[Collection entries]
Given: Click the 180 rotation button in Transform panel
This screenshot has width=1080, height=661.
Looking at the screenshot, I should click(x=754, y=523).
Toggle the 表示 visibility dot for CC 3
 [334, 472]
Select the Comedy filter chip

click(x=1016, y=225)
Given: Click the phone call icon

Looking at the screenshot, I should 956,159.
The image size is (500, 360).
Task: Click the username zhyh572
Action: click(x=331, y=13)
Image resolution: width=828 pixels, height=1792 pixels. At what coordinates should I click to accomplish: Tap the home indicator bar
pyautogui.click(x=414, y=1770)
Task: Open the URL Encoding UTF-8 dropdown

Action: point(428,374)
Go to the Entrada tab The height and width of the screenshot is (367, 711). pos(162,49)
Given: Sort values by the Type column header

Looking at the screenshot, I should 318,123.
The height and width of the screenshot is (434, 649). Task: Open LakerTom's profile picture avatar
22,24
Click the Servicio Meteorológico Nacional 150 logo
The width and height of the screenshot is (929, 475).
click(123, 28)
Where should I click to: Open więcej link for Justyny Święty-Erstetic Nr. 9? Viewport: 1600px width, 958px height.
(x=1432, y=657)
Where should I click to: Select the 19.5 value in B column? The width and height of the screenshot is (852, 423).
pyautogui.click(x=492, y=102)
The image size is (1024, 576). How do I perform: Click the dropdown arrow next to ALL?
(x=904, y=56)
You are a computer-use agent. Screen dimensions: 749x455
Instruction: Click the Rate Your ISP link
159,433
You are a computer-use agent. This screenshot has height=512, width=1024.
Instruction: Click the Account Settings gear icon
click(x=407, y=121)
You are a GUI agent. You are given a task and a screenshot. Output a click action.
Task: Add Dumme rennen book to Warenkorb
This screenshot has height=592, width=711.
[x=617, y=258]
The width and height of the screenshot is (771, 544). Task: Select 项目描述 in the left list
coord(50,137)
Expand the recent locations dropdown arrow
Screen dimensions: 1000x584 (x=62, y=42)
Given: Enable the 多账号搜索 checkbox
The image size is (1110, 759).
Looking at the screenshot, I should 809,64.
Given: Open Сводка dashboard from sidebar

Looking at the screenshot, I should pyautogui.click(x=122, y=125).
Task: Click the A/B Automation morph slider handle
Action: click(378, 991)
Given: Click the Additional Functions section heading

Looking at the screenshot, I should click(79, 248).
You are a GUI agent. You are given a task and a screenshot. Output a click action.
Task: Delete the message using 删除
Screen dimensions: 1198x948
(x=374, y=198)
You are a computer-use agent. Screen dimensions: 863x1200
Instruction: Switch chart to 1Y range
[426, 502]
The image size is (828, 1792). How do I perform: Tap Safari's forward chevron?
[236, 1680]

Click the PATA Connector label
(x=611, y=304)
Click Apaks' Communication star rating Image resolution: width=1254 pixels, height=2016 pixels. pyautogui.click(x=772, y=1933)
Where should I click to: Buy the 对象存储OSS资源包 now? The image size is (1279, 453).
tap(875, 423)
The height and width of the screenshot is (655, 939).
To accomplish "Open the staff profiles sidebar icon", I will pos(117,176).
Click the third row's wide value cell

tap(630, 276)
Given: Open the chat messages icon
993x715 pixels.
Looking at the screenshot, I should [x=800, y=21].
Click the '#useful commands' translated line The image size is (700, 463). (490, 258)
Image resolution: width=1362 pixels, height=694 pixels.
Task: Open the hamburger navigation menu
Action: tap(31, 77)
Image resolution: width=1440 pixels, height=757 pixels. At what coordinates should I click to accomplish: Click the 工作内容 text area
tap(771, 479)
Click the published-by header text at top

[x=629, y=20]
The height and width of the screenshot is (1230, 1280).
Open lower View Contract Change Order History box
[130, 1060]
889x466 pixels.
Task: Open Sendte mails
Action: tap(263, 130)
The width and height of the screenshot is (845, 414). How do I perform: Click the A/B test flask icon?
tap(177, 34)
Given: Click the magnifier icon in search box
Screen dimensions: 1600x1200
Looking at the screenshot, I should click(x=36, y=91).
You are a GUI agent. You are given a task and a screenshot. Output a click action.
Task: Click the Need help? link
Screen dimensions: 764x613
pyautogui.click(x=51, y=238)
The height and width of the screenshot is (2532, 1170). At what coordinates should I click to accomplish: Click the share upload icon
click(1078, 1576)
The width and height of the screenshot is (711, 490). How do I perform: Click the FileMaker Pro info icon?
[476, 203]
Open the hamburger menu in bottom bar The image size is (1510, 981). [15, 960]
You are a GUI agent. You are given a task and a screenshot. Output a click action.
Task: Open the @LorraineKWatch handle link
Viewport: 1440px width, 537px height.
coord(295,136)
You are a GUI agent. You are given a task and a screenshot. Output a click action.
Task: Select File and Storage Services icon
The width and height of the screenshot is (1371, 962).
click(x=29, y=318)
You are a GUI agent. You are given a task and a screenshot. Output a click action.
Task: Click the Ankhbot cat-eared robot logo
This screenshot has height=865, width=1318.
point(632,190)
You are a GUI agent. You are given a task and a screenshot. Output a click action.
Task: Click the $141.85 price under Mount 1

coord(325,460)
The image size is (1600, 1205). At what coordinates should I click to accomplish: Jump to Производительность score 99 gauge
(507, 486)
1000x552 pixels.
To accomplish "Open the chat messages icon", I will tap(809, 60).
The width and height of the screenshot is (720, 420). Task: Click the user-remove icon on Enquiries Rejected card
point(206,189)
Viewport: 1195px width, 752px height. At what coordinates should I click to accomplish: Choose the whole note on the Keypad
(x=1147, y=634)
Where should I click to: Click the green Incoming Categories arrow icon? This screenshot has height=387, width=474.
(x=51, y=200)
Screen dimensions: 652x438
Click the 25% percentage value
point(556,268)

▶ **Task**
Each record is to be transcribed exactly and in full.

▶ **Task result**
Given: Click the 180 rotation button in Transform panel
This screenshot has width=1080, height=661.
Looking at the screenshot, I should click(x=754, y=523).
Toggle the 表示 visibility dot for CC 3
 [334, 472]
Select the Comedy filter chip

click(x=1016, y=225)
Given: Click the phone call icon

Looking at the screenshot, I should 956,159.
The image size is (500, 360).
Task: Click the username zhyh572
Action: click(x=331, y=13)
Image resolution: width=828 pixels, height=1792 pixels. At what coordinates should I click to accomplish: Tap the home indicator bar
pyautogui.click(x=414, y=1770)
Task: Open the URL Encoding UTF-8 dropdown

Action: point(428,374)
Go to the Entrada tab The height and width of the screenshot is (367, 711). pos(162,49)
Given: Sort values by the Type column header

Looking at the screenshot, I should 318,123.
The height and width of the screenshot is (434, 649). Task: Open LakerTom's profile picture avatar
22,24
Click the Servicio Meteorológico Nacional 150 logo
The width and height of the screenshot is (929, 475).
click(123, 28)
Where should I click to: Open więcej link for Justyny Święty-Erstetic Nr. 9? Viewport: 1600px width, 958px height.
(x=1432, y=657)
Where should I click to: Select the 19.5 value in B column? The width and height of the screenshot is (852, 423).
pyautogui.click(x=492, y=102)
The image size is (1024, 576). How do I perform: Click the dropdown arrow next to ALL?
(x=904, y=56)
You are a computer-use agent. Screen dimensions: 749x455
Instruction: Click the Rate Your ISP link
159,433
You are a computer-use agent. This screenshot has height=512, width=1024.
Instruction: Click the Account Settings gear icon
click(x=407, y=121)
You are a GUI agent. You are given a task and a screenshot. Output a click action.
Task: Add Dumme rennen book to Warenkorb
This screenshot has height=592, width=711.
[x=617, y=258]
The width and height of the screenshot is (771, 544). Task: Select 项目描述 in the left list
coord(50,137)
Expand the recent locations dropdown arrow
Screen dimensions: 1000x584 (x=62, y=42)
Given: Enable the 多账号搜索 checkbox
The image size is (1110, 759).
Looking at the screenshot, I should 809,64.
Given: Open Сводка dashboard from sidebar

Looking at the screenshot, I should pyautogui.click(x=122, y=125).
Task: Click the A/B Automation morph slider handle
Action: click(378, 991)
Given: Click the Additional Functions section heading

Looking at the screenshot, I should click(79, 248).
You are a GUI agent. You are given a task and a screenshot. Output a click action.
Task: Delete the message using 删除
Screen dimensions: 1198x948
(x=374, y=198)
You are a computer-use agent. Screen dimensions: 863x1200
Instruction: Switch chart to 1Y range
[426, 502]
The image size is (828, 1792). How do I perform: Tap Safari's forward chevron?
[236, 1680]

Click the PATA Connector label
(x=611, y=304)
Click Apaks' Communication star rating Image resolution: width=1254 pixels, height=2016 pixels. pyautogui.click(x=772, y=1933)
Where should I click to: Buy the 对象存储OSS资源包 now? The image size is (1279, 453).
tap(875, 423)
The height and width of the screenshot is (655, 939).
To accomplish "Open the staff profiles sidebar icon", I will pos(117,176).
Click the third row's wide value cell

tap(630, 276)
Given: Open the chat messages icon
993x715 pixels.
Looking at the screenshot, I should [x=800, y=21].
Click the '#useful commands' translated line The image size is (700, 463). (490, 258)
Image resolution: width=1362 pixels, height=694 pixels.
Task: Open the hamburger navigation menu
Action: tap(31, 77)
Image resolution: width=1440 pixels, height=757 pixels. At what coordinates should I click to accomplish: Click the 工作内容 text area
tap(771, 479)
Click the published-by header text at top

[x=629, y=20]
The height and width of the screenshot is (1230, 1280).
Open lower View Contract Change Order History box
[130, 1060]
889x466 pixels.
Task: Open Sendte mails
Action: tap(263, 130)
The width and height of the screenshot is (845, 414). How do I perform: Click the A/B test flask icon?
tap(177, 34)
Given: Click the magnifier icon in search box
Screen dimensions: 1600x1200
Looking at the screenshot, I should click(x=36, y=91).
You are a GUI agent. You are given a task and a screenshot. Output a click action.
Task: Click the Need help? link
Screen dimensions: 764x613
pyautogui.click(x=51, y=238)
The height and width of the screenshot is (2532, 1170). At what coordinates should I click to accomplish: Click the share upload icon
click(1078, 1576)
The width and height of the screenshot is (711, 490). How do I perform: Click the FileMaker Pro info icon?
[476, 203]
Open the hamburger menu in bottom bar The image size is (1510, 981). [15, 960]
You are a GUI agent. You are given a task and a screenshot. Output a click action.
Task: Open the @LorraineKWatch handle link
Viewport: 1440px width, 537px height.
coord(295,136)
You are a GUI agent. You are given a task and a screenshot. Output a click action.
Task: Select File and Storage Services icon
The width and height of the screenshot is (1371, 962).
click(x=29, y=318)
You are a GUI agent. You are given a task and a screenshot. Output a click action.
Task: Click the Ankhbot cat-eared robot logo
This screenshot has height=865, width=1318.
point(632,190)
You are a GUI agent. You are given a task and a screenshot. Output a click action.
Task: Click the $141.85 price under Mount 1

coord(325,460)
The image size is (1600, 1205). At what coordinates should I click to accomplish: Jump to Производительность score 99 gauge
(507, 486)
1000x552 pixels.
To accomplish "Open the chat messages icon", I will tap(809, 60).
The width and height of the screenshot is (720, 420). Task: Click the user-remove icon on Enquiries Rejected card
point(206,189)
Viewport: 1195px width, 752px height. At what coordinates should I click to accomplish: Choose the whole note on the Keypad
(x=1147, y=634)
Where should I click to: Click the green Incoming Categories arrow icon? This screenshot has height=387, width=474.
(x=51, y=200)
Screen dimensions: 652x438
Click the 25% percentage value
point(556,268)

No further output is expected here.